Abortion and the Horde

Abortion and the Horde May 10, 2018

In a discussion of the Ten Words (Systematic Theology, II) argues that the “second table” applies to all polities. I have doubts about the “second table” notion, and also about the plausibility of separating the last six words from the first four. Still, Jenson has some penetrating things to say about the “second table” as “natural law.”

Applied to those who are not part of the narrative of exodus, “the commandments state minimum conditions: no society can subsist in which the generations turn against each other; in which vendetta has not been replaced by public organs of judgment and punishment; in which the forms by which sexuality is socialized, whatever these may be, are flouted; in which property, however defined, is not defended; in which false testimony is allowed to pervert judgment; or in which greed is an accepted motive of action. Indeed, even the commandments of the first table have a kind of negative and so general application: no society can long subsist that violates its own religion” (87).

It’s especially in the last sentence that the whole enterprise breaks down. How can the first table imply that a society should be loyal to a God other than the God of exodus?

Jenson goes on to illustrate by calling attention to the import of abortion: “A society in which an unborn child can legally be killed on the sole decision of the pregnant person cannot be “a people” even by the least rigorous of Augustine’s definitions; it can only be a horde” (87-8).

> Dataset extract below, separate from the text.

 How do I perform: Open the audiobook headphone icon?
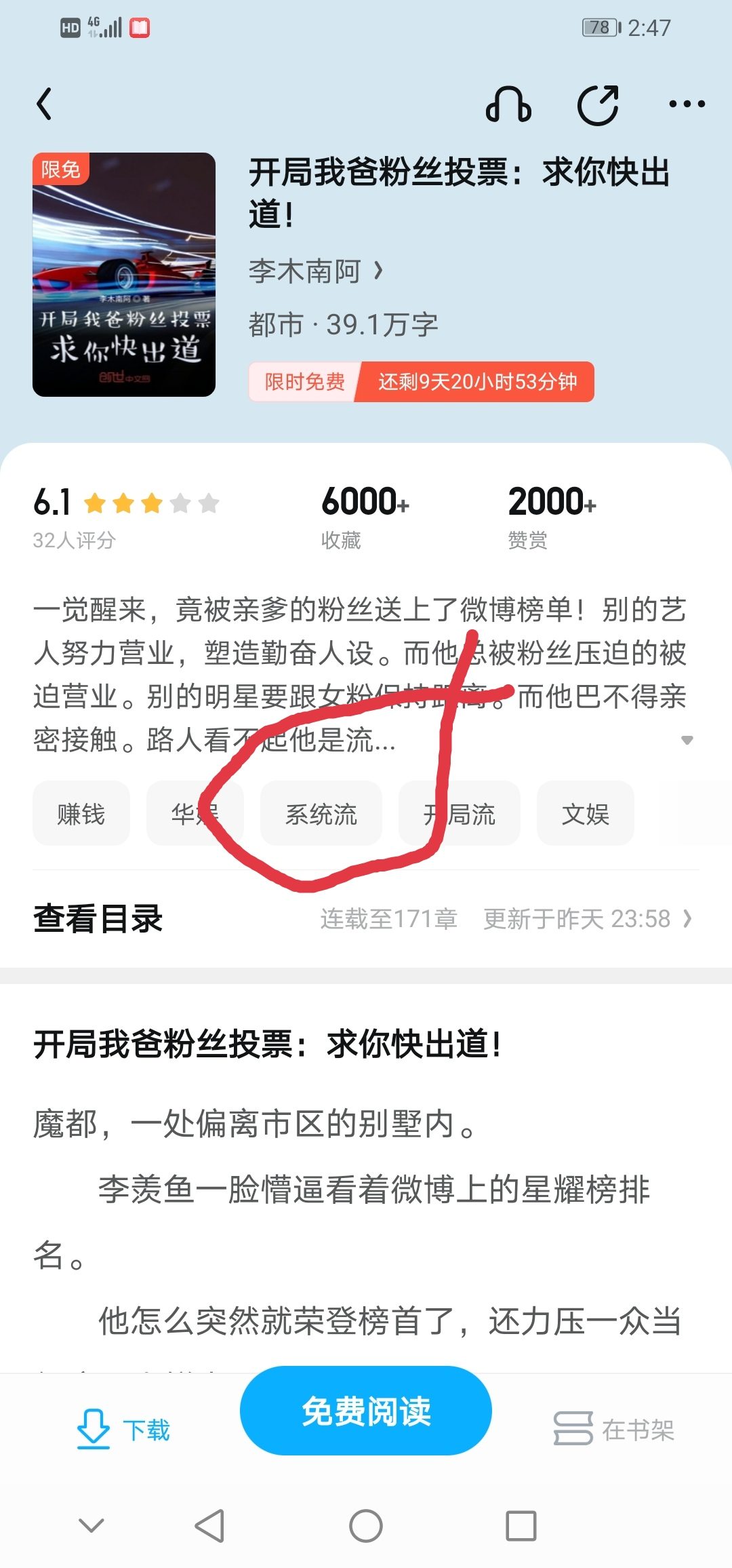[x=508, y=104]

Why is that? Because “Thou shalt not kill” marks “the decisive break between precivil and civilized society: the replacement of vendetta by courts and their officers. The decision that someone rightly must die is no longer to be made by interested parties and is instead to be made by maximally disinterested communal organs.” Thus, “if unborn children are members of the human community, then allowing abortions to be performed on decision of the most interested party is a relapse to pure barbarism” (88). It hands the authority to kill to an interested party.

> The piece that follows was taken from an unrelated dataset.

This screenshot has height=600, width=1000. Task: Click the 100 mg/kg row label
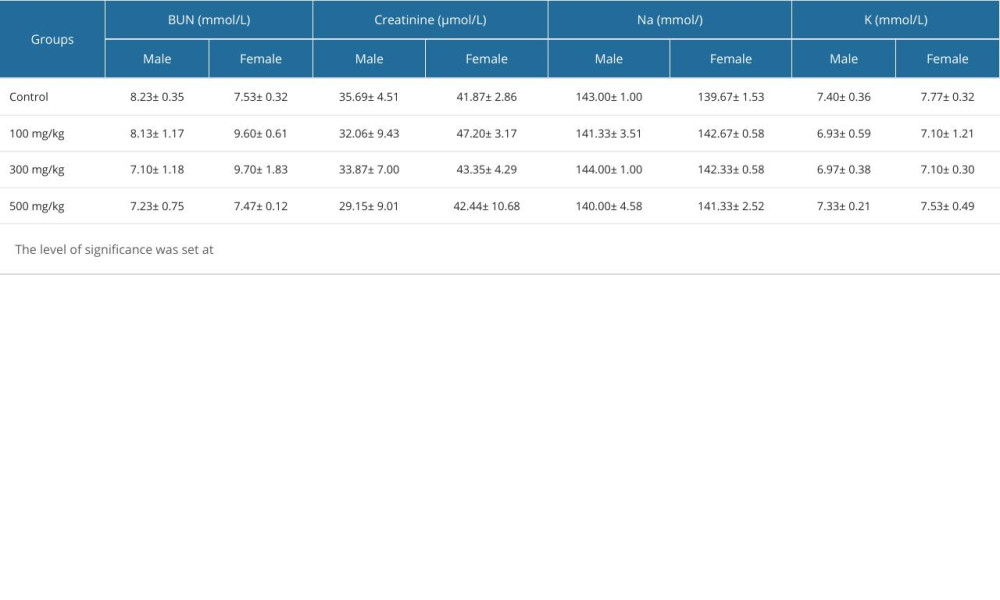(x=37, y=133)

The key question, of course, is whether unborn children qualify as members of the human community. The Supreme Court founded Roe on an act of agnosticism: “there is no plausible way to draw a line across the development of the unborn child before which it is not a human person and after which it is. But what follows is quite obviously the opposite of the law the justices laid down. Unless interfered with, the child will at some time be a human person; and if at any given point in its development we cannot know that she or he is not yet that, what we do not at that point possess is any justification for treating the child as other than a member of the community, embraced in society’s protection from private decisions to kill” (88).